Amazon Promise has been active in providing health care to people in small villages along the Amazon River and it’s tributaries in Peru. I was involved in one of their first trips back in 1994. They bring in local shamans to work along side western doctors and provide health care in the same areas several times a year. It is a secular organization and depends of donations to continue. Patty Webster is the founder, director and an all around impressive human being. Please check out; amazonpromise.org
I have made numerous trips with them and have had the chance to see the Amazon River, its people and its rainforest through the eyes of those who live there. It has been and continues to be a life changing opportunity.

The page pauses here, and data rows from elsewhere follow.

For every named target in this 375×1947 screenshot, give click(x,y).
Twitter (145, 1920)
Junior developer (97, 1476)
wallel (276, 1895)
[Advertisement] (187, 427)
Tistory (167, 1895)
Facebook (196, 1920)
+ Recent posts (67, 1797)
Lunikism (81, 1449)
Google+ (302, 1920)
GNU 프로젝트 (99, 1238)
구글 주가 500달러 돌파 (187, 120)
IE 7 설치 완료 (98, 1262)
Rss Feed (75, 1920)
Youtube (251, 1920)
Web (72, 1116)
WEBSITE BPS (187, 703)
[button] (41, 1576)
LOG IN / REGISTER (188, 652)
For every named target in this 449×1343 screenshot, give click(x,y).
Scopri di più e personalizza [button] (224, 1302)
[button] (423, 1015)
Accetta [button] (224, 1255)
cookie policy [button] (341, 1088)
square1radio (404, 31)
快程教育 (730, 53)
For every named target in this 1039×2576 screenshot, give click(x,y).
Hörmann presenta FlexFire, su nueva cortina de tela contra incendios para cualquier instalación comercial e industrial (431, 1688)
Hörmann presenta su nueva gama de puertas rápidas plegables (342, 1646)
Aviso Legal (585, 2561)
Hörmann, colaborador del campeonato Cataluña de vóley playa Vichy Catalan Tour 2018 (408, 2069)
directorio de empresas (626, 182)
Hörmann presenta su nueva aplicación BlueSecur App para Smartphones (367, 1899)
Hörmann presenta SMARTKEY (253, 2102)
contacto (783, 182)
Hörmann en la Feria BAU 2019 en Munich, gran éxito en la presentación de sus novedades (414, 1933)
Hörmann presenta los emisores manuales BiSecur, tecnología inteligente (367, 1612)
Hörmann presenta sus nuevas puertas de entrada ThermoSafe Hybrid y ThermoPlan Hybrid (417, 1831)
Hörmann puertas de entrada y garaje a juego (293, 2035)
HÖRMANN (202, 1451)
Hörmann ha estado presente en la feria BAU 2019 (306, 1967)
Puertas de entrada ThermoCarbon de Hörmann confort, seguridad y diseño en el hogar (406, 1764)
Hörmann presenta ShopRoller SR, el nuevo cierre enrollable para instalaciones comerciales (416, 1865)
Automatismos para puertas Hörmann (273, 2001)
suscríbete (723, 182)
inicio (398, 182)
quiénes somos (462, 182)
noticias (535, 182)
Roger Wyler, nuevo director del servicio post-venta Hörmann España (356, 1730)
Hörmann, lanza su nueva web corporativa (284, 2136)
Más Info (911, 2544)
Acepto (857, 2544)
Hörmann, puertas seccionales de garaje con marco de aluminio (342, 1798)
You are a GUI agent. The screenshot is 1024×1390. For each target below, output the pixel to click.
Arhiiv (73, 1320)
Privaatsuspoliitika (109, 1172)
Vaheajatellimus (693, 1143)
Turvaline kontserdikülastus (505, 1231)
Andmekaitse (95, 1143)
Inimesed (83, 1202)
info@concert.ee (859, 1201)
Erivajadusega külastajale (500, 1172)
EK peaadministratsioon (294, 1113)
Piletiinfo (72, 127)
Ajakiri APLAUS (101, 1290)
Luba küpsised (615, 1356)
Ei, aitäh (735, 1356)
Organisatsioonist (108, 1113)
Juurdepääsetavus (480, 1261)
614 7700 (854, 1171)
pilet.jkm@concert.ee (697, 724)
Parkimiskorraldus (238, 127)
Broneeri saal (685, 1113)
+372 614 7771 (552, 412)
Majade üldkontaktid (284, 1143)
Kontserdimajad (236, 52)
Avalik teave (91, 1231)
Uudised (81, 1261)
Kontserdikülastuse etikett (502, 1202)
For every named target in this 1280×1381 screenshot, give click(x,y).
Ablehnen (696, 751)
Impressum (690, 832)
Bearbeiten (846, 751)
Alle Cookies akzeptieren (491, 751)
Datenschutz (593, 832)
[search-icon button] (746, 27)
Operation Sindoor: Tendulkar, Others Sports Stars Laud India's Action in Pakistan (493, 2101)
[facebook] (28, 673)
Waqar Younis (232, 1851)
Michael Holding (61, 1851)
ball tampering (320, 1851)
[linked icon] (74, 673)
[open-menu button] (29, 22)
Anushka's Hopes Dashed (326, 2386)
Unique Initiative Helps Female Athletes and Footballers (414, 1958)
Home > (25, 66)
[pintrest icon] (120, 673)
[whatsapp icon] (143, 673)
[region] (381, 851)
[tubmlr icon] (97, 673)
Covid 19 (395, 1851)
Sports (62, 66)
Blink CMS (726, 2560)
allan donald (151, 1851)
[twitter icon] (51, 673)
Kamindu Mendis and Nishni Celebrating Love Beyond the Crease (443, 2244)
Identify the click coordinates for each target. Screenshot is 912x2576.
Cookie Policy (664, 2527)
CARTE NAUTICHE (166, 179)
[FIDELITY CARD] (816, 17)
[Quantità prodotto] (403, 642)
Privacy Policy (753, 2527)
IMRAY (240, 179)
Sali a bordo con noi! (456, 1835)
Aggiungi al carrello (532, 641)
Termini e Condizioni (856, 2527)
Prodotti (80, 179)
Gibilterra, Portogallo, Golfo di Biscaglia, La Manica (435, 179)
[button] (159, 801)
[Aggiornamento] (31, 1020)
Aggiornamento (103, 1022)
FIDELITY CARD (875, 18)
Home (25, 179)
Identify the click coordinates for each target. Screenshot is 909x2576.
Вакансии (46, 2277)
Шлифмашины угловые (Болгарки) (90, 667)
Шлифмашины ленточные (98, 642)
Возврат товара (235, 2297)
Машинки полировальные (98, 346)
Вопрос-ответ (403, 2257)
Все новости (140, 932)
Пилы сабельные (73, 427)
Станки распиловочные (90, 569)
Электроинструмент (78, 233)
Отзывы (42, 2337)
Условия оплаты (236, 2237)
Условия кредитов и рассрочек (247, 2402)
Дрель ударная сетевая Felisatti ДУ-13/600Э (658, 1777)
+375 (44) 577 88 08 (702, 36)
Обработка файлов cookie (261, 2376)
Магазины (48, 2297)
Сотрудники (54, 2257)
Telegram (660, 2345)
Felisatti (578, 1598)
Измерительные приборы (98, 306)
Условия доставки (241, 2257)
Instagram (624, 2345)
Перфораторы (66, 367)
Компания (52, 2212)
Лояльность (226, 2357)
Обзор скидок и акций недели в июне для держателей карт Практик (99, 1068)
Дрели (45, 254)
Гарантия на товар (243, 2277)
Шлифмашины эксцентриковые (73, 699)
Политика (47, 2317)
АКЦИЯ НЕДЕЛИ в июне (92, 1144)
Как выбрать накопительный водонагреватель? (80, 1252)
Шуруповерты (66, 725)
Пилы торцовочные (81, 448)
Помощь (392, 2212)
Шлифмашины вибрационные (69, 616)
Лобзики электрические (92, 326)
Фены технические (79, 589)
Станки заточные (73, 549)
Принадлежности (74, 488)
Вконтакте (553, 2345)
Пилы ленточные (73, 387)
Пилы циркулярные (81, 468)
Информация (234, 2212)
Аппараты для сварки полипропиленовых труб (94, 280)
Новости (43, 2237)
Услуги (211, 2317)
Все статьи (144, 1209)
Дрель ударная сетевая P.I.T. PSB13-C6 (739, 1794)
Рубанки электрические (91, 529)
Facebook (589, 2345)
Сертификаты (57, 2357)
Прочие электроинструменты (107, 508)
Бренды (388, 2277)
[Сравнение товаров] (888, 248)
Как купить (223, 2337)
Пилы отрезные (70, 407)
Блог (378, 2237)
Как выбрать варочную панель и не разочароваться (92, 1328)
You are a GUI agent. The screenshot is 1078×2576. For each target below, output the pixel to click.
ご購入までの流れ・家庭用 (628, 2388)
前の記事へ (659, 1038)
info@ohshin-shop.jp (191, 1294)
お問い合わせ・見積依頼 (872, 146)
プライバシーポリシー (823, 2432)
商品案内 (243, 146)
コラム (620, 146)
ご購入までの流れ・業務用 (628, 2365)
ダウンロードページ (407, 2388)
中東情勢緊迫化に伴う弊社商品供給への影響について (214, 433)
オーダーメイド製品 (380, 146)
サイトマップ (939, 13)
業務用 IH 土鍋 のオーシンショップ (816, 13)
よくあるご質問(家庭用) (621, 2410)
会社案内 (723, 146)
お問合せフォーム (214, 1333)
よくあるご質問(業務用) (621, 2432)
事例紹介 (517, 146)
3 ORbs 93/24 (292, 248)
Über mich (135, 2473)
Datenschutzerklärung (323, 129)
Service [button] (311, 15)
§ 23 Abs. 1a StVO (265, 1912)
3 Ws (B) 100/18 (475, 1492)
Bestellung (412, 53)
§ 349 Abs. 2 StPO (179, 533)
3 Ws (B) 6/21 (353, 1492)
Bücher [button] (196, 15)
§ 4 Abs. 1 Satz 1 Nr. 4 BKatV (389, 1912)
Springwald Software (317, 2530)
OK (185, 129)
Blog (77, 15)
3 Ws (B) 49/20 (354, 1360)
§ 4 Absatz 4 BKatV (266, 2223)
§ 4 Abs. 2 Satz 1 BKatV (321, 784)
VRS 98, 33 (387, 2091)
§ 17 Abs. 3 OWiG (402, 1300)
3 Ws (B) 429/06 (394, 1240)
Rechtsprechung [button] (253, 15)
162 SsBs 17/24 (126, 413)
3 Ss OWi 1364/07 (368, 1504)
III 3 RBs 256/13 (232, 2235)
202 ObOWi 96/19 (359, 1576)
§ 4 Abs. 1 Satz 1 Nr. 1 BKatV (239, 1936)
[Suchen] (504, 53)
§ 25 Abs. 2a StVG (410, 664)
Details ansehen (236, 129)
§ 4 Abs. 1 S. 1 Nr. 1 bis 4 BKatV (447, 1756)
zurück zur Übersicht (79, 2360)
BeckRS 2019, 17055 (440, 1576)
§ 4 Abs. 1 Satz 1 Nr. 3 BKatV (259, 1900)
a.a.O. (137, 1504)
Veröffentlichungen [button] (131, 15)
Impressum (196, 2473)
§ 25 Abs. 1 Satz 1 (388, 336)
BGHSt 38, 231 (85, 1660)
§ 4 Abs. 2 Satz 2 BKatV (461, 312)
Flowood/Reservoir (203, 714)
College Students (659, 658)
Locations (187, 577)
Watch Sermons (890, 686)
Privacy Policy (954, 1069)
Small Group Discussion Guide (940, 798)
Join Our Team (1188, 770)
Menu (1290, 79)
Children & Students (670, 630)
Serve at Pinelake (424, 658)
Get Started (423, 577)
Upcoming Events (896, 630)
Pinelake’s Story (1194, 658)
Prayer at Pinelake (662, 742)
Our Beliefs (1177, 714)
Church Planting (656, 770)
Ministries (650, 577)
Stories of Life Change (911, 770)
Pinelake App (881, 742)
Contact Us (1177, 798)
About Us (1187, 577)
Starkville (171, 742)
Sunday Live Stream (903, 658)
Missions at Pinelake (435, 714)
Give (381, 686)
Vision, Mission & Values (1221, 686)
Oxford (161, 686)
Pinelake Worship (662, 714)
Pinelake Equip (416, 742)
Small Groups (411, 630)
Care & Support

Might I suggest for your Canadian fans: Scientists in School www.scientistsinschool.ca - Canada’s largest science charity for kids. Scientists in School provides hands-on STEM workshops for Kindergarten to Grade 8 classrooms where the students become the scientists. I think this charity would appeal to Boing Boingers.

We didn’t make the Boing Boing Charitable Giving Guide, but for those of you who haven’t picked all the places where your giving will go this year, I’d like to suggest a donation to Geeks Without Bounds.

At GWOB we support humanitarian open source projects through a combination of hackathons and an accelerator program. We help projects grow their code base, improve their designs and documentation and find new volunteers through feature, bug-fix, and topic-focused hackathons and code sprints. In our accelerator program, we hook promising humanitarian projects up with mentors to help them figure out how to become sustainable. Many of our mentorship sessions are freely available on YouTube so that other projects can learn from them, too.

Your donations help to provide a living income for our three employees who coordinate all the things and to create stipends, hardware grants, and other support to accelerator member teams.

  • Lisha Sterling, Developer Coordinator @ Geeks Without Bounds

The Heifer Project is a unique charity that transcends the usual “give somebody a handout” process that inherently relegates recipients to a lower social status than givers.

When you help an impoverished community become self-sustaining, and encourage them to pay it forward rather than paying you back, instead of creating a client community of (possibly resentful) supplicants you’re helping your global neighbors create their own independent community - one that’s a full partner in a world effort towards distributed, cooperative sustainability.